Entre ellas destaca El laberinto del fauno, una pieza central de su filmografía. Ambientada en la posguerra española, la cinta plantea la fantasía como un espacio ambiguo, donde la imaginación convive con la violencia histórica. La historia de Ofelia sintetiza uno de los grandes ejes del director: la infancia como territorio vulnerable frente al autoritarismo. En la misma línea aparece El espinazo del diablo, donde el fantasma no es solo una figura de terror, sino una manifestación de la memoria, el trauma y las heridas que se niegan a cerrar.
Del Toro también incluye La cumbre escarlata, una obra que él mismo ha defendido como gótico romántico más que como horror. Con una estética exuberante y un tono melodramático, la película explora las pasiones humanas y consolida su interés por la atmósfera como elemento narrativo. En contraste, La forma del agua representa uno de los puntos más visibles de su carrera: una historia de amor entre una mujer muda y una criatura anfibia que funciona como metáfora del aislamiento y la intolerancia, y que le valió los premios Oscar a Mejor Película y Mejor Director.

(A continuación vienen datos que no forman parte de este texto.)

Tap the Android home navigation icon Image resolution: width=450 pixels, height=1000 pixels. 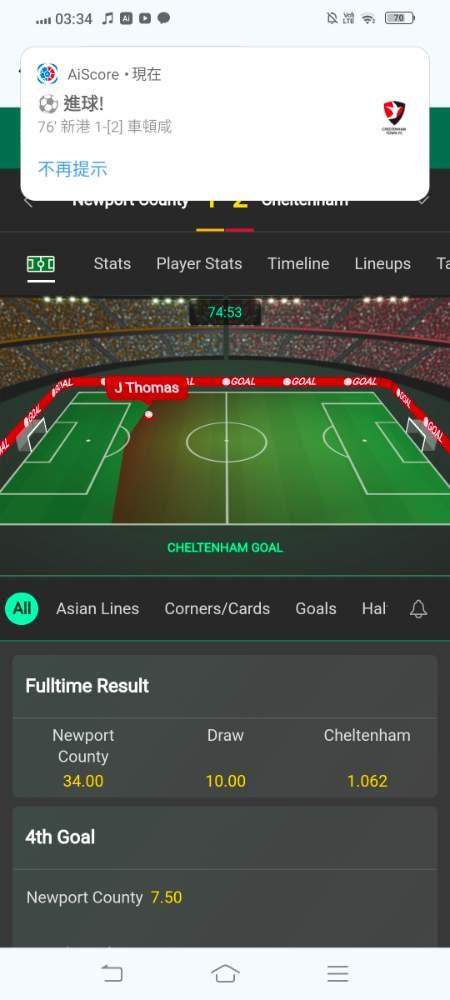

La lista se completa con Titanes del Pacífico, un homenaje al cine de monstruos y robots gigantes al que logró imprimirle sensibilidad autoral, y con Frankenstein, su proyecto más reciente y personal, inspirado en la novela de Mary Shelley. Para del Toro, estas seis películas resumen un cine que usa a los monstruos no para asustar, sino para hablar de fragilidad, empatía y resistencia frente a la violencia del mundo real.